* Data shown:
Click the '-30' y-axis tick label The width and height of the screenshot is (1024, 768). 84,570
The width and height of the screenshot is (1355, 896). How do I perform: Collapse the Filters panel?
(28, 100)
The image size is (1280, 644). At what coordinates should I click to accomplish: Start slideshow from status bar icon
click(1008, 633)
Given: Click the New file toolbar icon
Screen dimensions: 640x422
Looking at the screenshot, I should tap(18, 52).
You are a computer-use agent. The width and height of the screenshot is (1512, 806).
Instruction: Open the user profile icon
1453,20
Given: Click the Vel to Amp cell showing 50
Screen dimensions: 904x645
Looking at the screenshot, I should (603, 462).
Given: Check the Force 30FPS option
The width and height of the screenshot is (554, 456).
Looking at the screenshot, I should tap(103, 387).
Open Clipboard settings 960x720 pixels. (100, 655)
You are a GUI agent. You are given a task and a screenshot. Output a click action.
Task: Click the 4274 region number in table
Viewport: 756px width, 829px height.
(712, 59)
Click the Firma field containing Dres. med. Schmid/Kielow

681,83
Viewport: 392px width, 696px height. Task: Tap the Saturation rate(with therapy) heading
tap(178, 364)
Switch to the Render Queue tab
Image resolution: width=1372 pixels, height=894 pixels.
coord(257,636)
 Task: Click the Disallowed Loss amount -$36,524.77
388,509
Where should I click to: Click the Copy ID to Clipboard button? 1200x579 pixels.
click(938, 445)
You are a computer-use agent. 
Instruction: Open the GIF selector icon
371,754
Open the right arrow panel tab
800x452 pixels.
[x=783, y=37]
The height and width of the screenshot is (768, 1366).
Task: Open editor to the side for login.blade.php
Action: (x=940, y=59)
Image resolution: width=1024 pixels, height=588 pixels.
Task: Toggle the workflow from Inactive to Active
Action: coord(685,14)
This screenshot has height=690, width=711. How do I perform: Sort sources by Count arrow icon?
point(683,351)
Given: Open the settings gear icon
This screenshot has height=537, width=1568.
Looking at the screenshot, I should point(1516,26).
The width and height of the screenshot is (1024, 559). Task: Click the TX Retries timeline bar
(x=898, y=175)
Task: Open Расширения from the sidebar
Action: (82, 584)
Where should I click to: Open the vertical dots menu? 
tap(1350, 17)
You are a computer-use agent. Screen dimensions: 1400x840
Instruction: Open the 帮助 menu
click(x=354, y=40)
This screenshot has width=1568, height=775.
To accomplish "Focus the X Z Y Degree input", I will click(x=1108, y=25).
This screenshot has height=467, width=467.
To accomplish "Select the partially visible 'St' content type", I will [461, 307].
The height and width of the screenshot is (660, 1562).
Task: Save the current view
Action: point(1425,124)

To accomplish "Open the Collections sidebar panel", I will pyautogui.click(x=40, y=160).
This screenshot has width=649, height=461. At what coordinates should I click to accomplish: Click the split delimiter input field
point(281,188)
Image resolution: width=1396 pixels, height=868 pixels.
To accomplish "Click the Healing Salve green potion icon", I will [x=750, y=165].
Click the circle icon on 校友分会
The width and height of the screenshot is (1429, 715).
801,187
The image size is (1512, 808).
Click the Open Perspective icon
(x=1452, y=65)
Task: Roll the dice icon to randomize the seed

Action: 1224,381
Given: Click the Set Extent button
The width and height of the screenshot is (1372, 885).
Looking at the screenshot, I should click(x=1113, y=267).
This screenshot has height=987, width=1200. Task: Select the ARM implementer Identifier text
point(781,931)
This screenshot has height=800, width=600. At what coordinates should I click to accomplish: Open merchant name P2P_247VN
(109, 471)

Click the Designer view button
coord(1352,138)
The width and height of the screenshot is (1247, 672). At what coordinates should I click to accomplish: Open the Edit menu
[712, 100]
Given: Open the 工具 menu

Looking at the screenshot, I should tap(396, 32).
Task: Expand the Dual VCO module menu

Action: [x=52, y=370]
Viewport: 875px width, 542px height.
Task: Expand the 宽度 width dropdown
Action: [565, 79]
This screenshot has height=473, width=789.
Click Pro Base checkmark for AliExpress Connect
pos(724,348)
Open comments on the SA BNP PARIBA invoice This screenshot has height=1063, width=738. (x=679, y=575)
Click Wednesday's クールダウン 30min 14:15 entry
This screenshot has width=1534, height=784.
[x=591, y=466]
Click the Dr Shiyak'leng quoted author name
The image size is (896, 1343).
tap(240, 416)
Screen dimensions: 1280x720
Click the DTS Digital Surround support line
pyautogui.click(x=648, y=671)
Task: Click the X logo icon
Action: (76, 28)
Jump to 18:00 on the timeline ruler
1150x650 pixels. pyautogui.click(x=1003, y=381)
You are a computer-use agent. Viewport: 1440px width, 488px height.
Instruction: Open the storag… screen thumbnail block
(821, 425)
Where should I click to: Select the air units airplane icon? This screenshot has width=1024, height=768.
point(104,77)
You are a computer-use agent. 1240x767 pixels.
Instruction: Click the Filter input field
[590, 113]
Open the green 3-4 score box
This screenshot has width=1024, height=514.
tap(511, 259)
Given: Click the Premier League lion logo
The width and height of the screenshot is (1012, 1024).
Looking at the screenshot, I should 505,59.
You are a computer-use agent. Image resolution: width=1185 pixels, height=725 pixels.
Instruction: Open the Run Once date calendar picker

* Required work: Rewrite the listing above as a Markdown table with the columns Row and Line, giving each nonblank line its own row numbered in order and leaving out blank lines.

* Result below:
| Row | Line |
|---|---|
| 1 | Click the '-30' y-axis tick label The width and height of the screenshot is (1024, 768). 84,570 |
| 2 | The width and height of the screenshot is (1355, 896). How do I perform: Collapse the Filters panel? |
| 3 | (28, 100) |
| 4 | The image size is (1280, 644). At what coordinates should I click to accomplish: Start slideshow from status bar icon |
| 5 | click(1008, 633) |
| 6 | Given: Click the New file toolbar icon |
| 7 | Screen dimensions: 640x422 |
| 8 | Looking at the screenshot, I should tap(18, 52). |
| 9 | You are a computer-use agent. The width and height of the screenshot is (1512, 806). |
| 10 | Instruction: Open the user profile icon |
| 11 | 1453,20 |
| 12 | Given: Click the Vel to Amp cell showing 50 |
| 13 | Screen dimensions: 904x645 |
| 14 | Looking at the screenshot, I should (603, 462). |
| 15 | Given: Check the Force 30FPS option |
| 16 | The width and height of the screenshot is (554, 456). |
| 17 | Looking at the screenshot, I should tap(103, 387). |
| 18 | Open Clipboard settings 960x720 pixels. (100, 655) |
| 19 | You are a GUI agent. You are given a task and a screenshot. Output a click action. |
| 20 | Task: Click the 4274 region number in table |
| 21 | Viewport: 756px width, 829px height. |
| 22 | (712, 59) |
| 23 | Click the Firma field containing Dres. med. Schmid/Kielow |
| 24 | 681,83 |
| 25 | Viewport: 392px width, 696px height. Task: Tap the Saturation rate(with therapy) heading |
| 26 | tap(178, 364) |
| 27 | Switch to the Render Queue tab |
| 28 | Image resolution: width=1372 pixels, height=894 pixels. |
| 29 | coord(257,636) |
| 30 |  Task: Click the Disallowed Loss amount -$36,524.77 |
| 31 | 388,509 |
| 32 | Where should I click to: Click the Copy ID to Clipboard button? 1200x579 pixels. |
| 33 | click(938, 445) |
| 34 | You are a computer-use agent.  |
| 35 | Instruction: Open the GIF selector icon |
| 36 | 371,754 |
| 37 | Open the right arrow panel tab |
| 38 | 800x452 pixels. |
| 39 | [x=783, y=37] |
| 40 | The height and width of the screenshot is (768, 1366). |
| 41 | Task: Open editor to the side for login.blade.php |
| 42 | Action: (x=940, y=59) |
| 43 | Image resolution: width=1024 pixels, height=588 pixels. |
| 44 | Task: Toggle the workflow from Inactive to Active |
| 45 | Action: coord(685,14) |
| 46 | This screenshot has height=690, width=711. How do I perform: Sort sources by Count arrow icon? |
| 47 | point(683,351) |
| 48 | Given: Open the settings gear icon |
| 49 | This screenshot has height=537, width=1568. |
| 50 | Looking at the screenshot, I should point(1516,26). |
| 51 | The width and height of the screenshot is (1024, 559). Task: Click the TX Retries timeline bar |
| 52 | (x=898, y=175) |
| 53 | Task: Open Расширения from the sidebar |
| 54 | Action: (82, 584) |
| 55 | Where should I click to: Open the vertical dots menu?  |
| 56 | tap(1350, 17) |
| 57 | You are a computer-use agent. Screen dimensions: 1400x840 |
| 58 | Instruction: Open the 帮助 menu |
| 59 | click(x=354, y=40) |
| 60 | This screenshot has width=1568, height=775. |
| 61 | To accomplish "Focus the X Z Y Degree input", I will click(x=1108, y=25). |
| 62 | This screenshot has height=467, width=467. |
| 63 | To accomplish "Select the partially visible 'St' content type", I will [461, 307]. |
| 64 | The height and width of the screenshot is (660, 1562). |
| 65 | Task: Save the current view |
| 66 | Action: point(1425,124) |
| 67 | To accomplish "Open the Collections sidebar panel", I will pyautogui.click(x=40, y=160). |
| 68 | This screenshot has width=649, height=461. At what coordinates should I click to accomplish: Click the split delimiter input field |
| 69 | point(281,188) |
| 70 | Image resolution: width=1396 pixels, height=868 pixels. |
| 71 | To accomplish "Click the Healing Salve green potion icon", I will [x=750, y=165]. |
| 72 | Click the circle icon on 校友分会 |
| 73 | The width and height of the screenshot is (1429, 715). |
| 74 | 801,187 |
| 75 | The image size is (1512, 808). |
| 76 | Click the Open Perspective icon |
| 77 | (x=1452, y=65) |
| 78 | Task: Roll the dice icon to randomize the seed |
| 79 | Action: 1224,381 |
| 80 | Given: Click the Set Extent button |
| 81 | The width and height of the screenshot is (1372, 885). |
| 82 | Looking at the screenshot, I should click(x=1113, y=267). |
| 83 | This screenshot has height=987, width=1200. Task: Select the ARM implementer Identifier text |
| 84 | point(781,931) |
| 85 | This screenshot has height=800, width=600. At what coordinates should I click to accomplish: Open merchant name P2P_247VN |
| 86 | (109, 471) |
| 87 | Click the Designer view button |
| 88 | coord(1352,138) |
| 89 | The width and height of the screenshot is (1247, 672). At what coordinates should I click to accomplish: Open the Edit menu |
| 90 | [712, 100] |
| 91 | Given: Open the 工具 menu |
| 92 | Looking at the screenshot, I should tap(396, 32). |
| 93 | Task: Expand the Dual VCO module menu |
| 94 | Action: [x=52, y=370] |
| 95 | Viewport: 875px width, 542px height. |
| 96 | Task: Expand the 宽度 width dropdown |
| 97 | Action: [565, 79] |
| 98 | This screenshot has height=473, width=789. |
| 99 | Click Pro Base checkmark for AliExpress Connect |
| 100 | pos(724,348) |
| 101 | Open comments on the SA BNP PARIBA invoice This screenshot has height=1063, width=738. (x=679, y=575) |
| 102 | Click Wednesday's クールダウン 30min 14:15 entry |
| 103 | This screenshot has width=1534, height=784. |
| 104 | [x=591, y=466] |
| 105 | Click the Dr Shiyak'leng quoted author name |
| 106 | The image size is (896, 1343). |
| 107 | tap(240, 416) |
| 108 | Screen dimensions: 1280x720 |
| 109 | Click the DTS Digital Surround support line |
| 110 | pyautogui.click(x=648, y=671) |
| 111 | Task: Click the X logo icon |
| 112 | Action: (76, 28) |
| 113 | Jump to 18:00 on the timeline ruler |
| 114 | 1150x650 pixels. pyautogui.click(x=1003, y=381) |
| 115 | You are a computer-use agent. Viewport: 1440px width, 488px height. |
| 116 | Instruction: Open the storag… screen thumbnail block |
| 117 | (821, 425) |
| 118 | Where should I click to: Select the air units airplane icon? This screenshot has width=1024, height=768. |
| 119 | point(104,77) |
| 120 | You are a computer-use agent. 1240x767 pixels. |
| 121 | Instruction: Click the Filter input field |
| 122 | [590, 113] |
| 123 | Open the green 3-4 score box |
| 124 | This screenshot has width=1024, height=514. |
| 125 | tap(511, 259) |
| 126 | Given: Click the Premier League lion logo |
| 127 | The width and height of the screenshot is (1012, 1024). |
| 128 | Looking at the screenshot, I should 505,59. |
| 129 | You are a computer-use agent. Image resolution: width=1185 pixels, height=725 pixels. |
| 130 | Instruction: Open the Run Once date calendar picker |